0 or special elements such as the NOT circuit 20 in FIG. 2 are not required. Note that FIG. 3 is only one embodiment of the present invention, and for example, the logical value of the binary data input from terminal 1 is not limited to that expressed by +5 volts and O volts, but may be expressed in other ways. However, the effects of the present invention remain unchanged.

Furthermore, the binary data inputted from the terminal 1 is not limited to directly controlling the negative direction constant current driver, and the effects of the present invention do not change even in a configuration in which the positive direction constant current driver is directly controlled. As described above, according to the present invention, in a double current drive circuit having a positive direction constant current driver and a negative direction constant current driver, depending on the presence or absence of a drive current flowing in one constant current driver, the other constant current driver Input 2
There is no need for a means for inversely guiding value data to both constant current drivers, promoting economicalization of the double current driving circuit.

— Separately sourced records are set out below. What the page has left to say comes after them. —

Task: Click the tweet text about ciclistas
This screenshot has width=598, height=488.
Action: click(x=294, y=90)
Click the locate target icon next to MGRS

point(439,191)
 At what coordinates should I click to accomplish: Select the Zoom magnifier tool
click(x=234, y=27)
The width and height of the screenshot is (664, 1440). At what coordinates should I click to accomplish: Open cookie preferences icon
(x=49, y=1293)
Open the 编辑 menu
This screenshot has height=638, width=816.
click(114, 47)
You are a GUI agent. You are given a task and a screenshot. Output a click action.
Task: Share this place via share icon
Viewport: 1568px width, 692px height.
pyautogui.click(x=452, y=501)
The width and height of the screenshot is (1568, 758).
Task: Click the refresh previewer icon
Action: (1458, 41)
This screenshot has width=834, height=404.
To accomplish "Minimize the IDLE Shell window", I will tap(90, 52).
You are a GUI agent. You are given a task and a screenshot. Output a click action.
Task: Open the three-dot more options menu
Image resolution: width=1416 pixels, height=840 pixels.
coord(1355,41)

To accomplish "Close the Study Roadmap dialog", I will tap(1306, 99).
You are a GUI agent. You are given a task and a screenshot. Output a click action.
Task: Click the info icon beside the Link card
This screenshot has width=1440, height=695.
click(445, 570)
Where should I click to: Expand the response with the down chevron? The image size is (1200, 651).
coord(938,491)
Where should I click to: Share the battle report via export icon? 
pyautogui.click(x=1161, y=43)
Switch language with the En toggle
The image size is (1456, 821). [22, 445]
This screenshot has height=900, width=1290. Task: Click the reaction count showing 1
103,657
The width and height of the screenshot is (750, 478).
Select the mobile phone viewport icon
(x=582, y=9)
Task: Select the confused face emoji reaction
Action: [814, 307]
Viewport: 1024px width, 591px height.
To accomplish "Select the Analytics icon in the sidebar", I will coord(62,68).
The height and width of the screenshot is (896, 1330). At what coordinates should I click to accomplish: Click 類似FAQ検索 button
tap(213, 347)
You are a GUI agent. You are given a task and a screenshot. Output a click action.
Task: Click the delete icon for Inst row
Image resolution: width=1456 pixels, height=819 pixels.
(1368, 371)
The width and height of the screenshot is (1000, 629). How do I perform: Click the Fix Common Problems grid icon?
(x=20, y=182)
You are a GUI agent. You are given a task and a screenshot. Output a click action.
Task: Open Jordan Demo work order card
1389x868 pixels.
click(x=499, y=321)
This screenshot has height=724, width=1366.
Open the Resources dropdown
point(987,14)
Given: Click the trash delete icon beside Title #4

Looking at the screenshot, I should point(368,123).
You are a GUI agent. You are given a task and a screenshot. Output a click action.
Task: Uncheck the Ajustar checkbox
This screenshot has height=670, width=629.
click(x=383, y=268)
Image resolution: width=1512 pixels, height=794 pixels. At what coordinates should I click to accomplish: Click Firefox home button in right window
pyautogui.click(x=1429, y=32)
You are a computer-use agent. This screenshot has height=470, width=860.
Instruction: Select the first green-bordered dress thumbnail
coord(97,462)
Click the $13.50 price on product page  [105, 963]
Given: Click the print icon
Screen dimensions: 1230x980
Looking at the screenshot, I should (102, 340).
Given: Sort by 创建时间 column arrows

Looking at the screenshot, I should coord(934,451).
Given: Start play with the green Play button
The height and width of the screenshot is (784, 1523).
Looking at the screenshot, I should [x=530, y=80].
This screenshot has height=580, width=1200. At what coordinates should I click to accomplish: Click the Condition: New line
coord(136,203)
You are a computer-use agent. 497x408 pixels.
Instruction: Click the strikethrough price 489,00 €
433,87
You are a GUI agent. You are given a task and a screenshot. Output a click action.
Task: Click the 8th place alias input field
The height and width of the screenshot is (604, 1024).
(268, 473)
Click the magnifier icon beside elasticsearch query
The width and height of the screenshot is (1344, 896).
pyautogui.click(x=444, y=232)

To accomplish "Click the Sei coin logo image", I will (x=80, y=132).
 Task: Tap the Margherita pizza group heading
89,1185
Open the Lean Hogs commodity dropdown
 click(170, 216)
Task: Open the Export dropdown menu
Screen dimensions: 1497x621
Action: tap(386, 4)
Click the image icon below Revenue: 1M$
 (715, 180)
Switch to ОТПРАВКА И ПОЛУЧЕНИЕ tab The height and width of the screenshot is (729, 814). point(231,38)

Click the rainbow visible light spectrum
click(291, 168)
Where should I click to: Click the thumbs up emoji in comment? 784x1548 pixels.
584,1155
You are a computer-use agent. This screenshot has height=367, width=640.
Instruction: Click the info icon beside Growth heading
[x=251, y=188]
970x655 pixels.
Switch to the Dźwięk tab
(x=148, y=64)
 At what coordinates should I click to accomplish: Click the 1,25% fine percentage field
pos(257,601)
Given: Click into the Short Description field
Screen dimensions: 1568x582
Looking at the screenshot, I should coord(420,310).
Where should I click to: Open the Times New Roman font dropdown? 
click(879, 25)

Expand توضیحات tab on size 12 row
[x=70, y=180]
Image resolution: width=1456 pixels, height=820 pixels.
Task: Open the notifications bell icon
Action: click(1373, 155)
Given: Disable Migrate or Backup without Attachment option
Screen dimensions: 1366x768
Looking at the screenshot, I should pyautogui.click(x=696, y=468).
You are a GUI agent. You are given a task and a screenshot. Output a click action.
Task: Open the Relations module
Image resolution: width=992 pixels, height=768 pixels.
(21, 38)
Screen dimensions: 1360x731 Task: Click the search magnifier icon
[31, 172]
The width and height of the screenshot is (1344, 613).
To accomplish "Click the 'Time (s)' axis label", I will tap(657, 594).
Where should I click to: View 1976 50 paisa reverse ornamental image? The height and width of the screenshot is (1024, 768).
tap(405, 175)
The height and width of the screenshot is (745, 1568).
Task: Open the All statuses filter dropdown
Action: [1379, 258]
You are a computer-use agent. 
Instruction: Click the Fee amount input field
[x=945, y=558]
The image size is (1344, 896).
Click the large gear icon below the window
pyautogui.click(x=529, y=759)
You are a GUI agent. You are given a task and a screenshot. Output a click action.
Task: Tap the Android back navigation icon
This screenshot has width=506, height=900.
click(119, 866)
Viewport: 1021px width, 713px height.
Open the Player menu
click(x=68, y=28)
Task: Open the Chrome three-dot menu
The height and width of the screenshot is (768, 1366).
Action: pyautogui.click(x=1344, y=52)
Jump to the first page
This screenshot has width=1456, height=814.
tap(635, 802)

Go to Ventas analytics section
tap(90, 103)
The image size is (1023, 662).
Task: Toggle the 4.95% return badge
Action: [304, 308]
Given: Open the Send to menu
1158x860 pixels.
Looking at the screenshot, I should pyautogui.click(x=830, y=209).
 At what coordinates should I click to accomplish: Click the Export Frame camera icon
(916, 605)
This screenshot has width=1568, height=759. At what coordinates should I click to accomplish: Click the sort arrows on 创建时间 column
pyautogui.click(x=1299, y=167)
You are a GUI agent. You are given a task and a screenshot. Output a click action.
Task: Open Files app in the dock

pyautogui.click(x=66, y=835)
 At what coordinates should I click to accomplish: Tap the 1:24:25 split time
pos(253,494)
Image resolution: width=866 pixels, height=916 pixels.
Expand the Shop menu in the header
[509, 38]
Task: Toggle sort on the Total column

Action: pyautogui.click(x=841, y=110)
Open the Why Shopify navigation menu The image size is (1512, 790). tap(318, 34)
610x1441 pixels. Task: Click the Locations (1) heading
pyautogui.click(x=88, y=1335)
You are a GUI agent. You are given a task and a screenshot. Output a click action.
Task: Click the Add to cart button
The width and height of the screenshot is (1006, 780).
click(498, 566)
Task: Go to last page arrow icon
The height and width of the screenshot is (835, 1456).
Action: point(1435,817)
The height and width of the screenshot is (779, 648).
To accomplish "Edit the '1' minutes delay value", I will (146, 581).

[Brief explanation of the drawing]

1 and 2 are diagrams showing →u of a conventional double-flow drive system, and FIG. 3 is a diagram showing a double-flow drive system according to an embodiment of the present invention. In the figure, 1 and 2 are terminals, 3 and 20 are inverting circuits, 4, 21, 22 and 24 are photocouplers, and 6, 1
0, 16 and 18 are transistors, 13 is a diode, 14 and 17 are constant voltage diodes, 5, 7, 8,
9, 11, 12, 15, 19 and 23 are resistors, +V is a positive voltage power supply, -V is a negative voltage power supply, +I is a positive direction current, -
1 indicates a negative direction current.

Claims (1)

[Claims] 1. In a double current drive circuit comprising a complementary combination of a positive direction constant current driver and a negative direction constant current driver, an input signal supply means to either the positive direction constant current driver or the negative direction constant current driver. and detecting means for detecting the presence or absence of an output current of the constant current driver to which the input signal is supplied by the input signal supplying means, and the constant current driver is supplied with the input signal based on the detection result of the detection means. This is a double current drive method that is characterized by controlling the drive of the other constant current driver, contrary to the above.